Mechanical ventilation (MV) is an integral but expensive part of the intensive care unit (ICU).  Events such as ventilator-associated pneumonia (VAP) and tracheotomy can further increase care costs. Optimizing MV provision could result in substantial cost savings and improved patient outcomes. Here, the health and cost outcomes of proportional assist ventilation plus (PAV+) mode are compared with pressure support ventilation (PSV), incorporating recent data including a randomized-controlled trial1, a meta-analysis2, and an ICU costing study3 published by Canadian institutions in 2018.



METHODS

Data from clinical studies and randomized, controlled trials (RCTs) were used to inform event rates and patient risk in a computational model of a patient’s care pathway once initiated on MV. Care settings include the ICU, general ward, and home. The model estimates patient outcomes (time on MV, days in ICU, days in hospital, and hospital discharge) and safety events, including the incidence of patient-ventilator asynchrony >10%, tracheotomy, VAP, nosocomial infections, spontaneous breathing trial (SBT) failure, and post-liberation hypoxemia. In-hospital and post-discharge mortality were taken from rates in peer-reviewed literature up to 3 years and from Canadian life tables thereafter.

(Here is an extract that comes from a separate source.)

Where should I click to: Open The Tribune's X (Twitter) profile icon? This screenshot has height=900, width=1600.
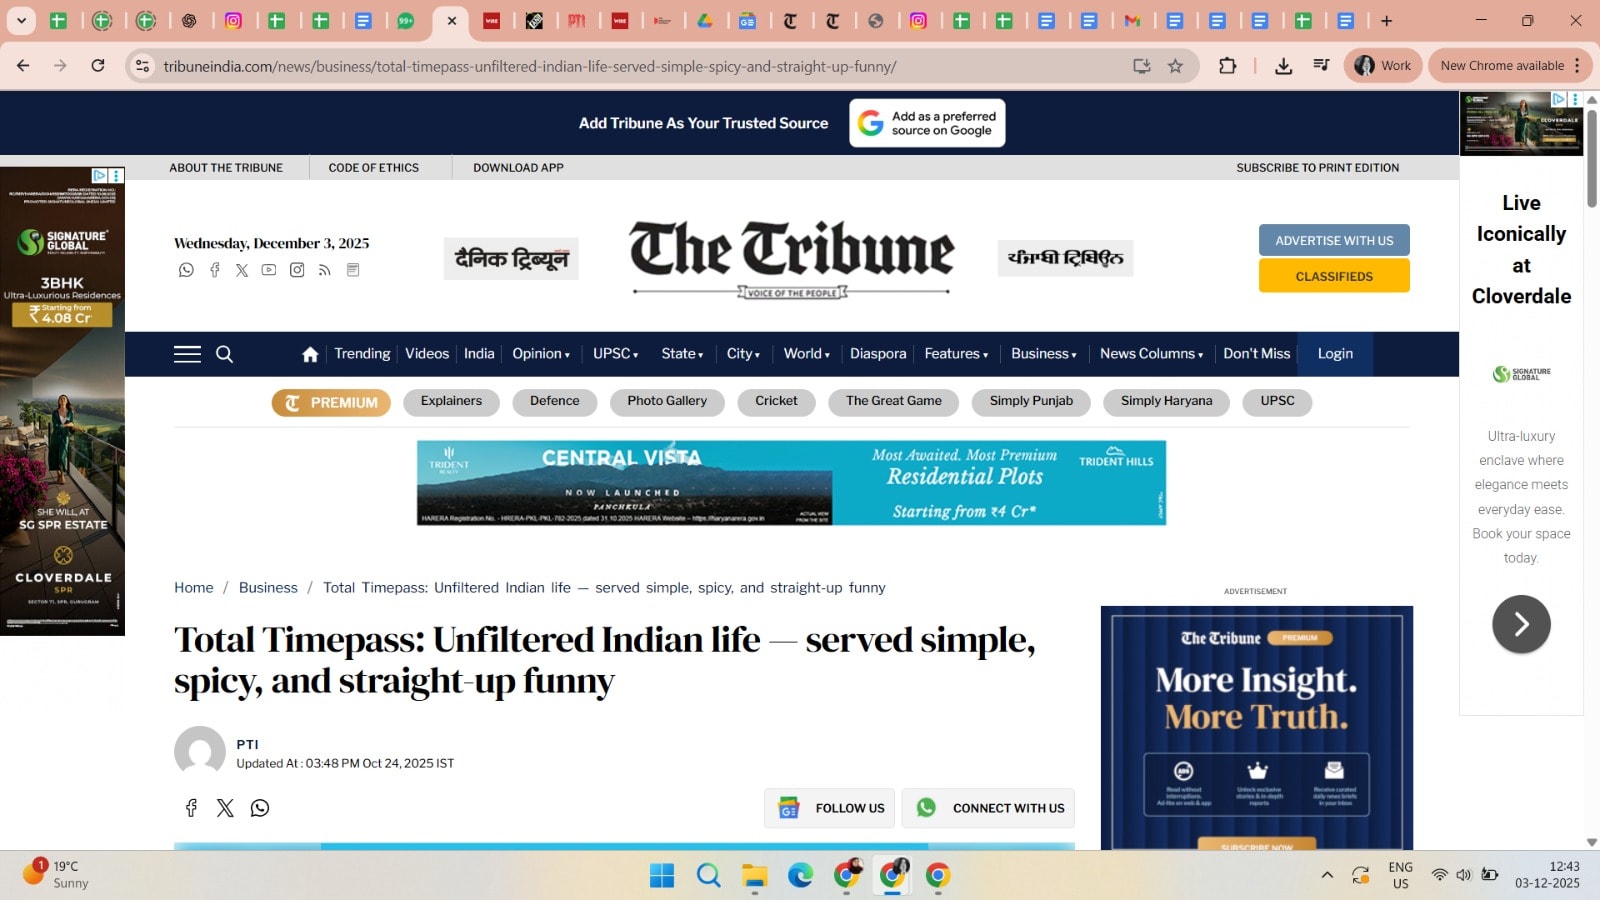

Patients, mean 65 years and 40% female, are on MV until a successful SBT and liberation. Time on MV is influenced by asynchrony >10% and VAP. MV is either PSV or PAV+ mode, with differences between these interventions derived from the weighted mean outcomes of 6 RCTs4-9. PAV+ mode was associated with less asynchrony, shorter time on MV (-1.62) and in the ICU, but longer time in hospital. Quality-adjusted life years (QALYs) used EQ-5D utilities. All event costs are expressed in 2017 CAD. The model’s time horizon runs from 1-40 years with cost and health outcomes after the first year discounted at 1.5% per annum. Probabilistic sensitivity analysis (PSA) provides estimates of outcome significance at the 95% level.



RESULTS

The first year cost of care was $54,253 with PAV+, a saving of $6,200 compared with PSV ($60,452). Outcomes reflected lower resource use with PAV+ mode. Of PAV+ patients, 0.28 QALYs were accumulated with 79% alive at the year end. For PSV, the respective values were 0.25 QALYs and 69% alive. Benefits were reduced mean time on MV (6.2 days) compared with PSV (8.4 days) and a lower rate of VAP.

The 40‑year cost of care ($160,543) was higher with PAV+ mode than with PSV ($153,610). Improvements in QALYs (+0.96) and life expectancy (+1.57 years) were identified with PAV+ mode. Superior to PSV after 1-year, PAV+ was likely (100%) to be considered cost-effective versus PSV at 40 years given a willingness-to-pay threshold of $50,000 per QALY gained. PSA showed that increases in QALYs with PAV+ mode were significant, but differences in costs were not. The mean cost per QALY gained was $7,380 (median $4,955). Results did not differ substantially if PAV+ mode had no impact on asynchrony, meta-analysis informed clinical effectiveness, or different cost sources were used. If future care costs were excluded, PAV+ mode was superior to PSV. Cost and outcomes drivers were time on mechanical ventilation and in the ICU.



CONCLUSIONS

Under modelled conditions, PAV+ mode increased patient quality of life and life expectancy. In the early years, healthcare costs decreased with use of PAV+ mode. Increased life expectancy led to higher long-term costs.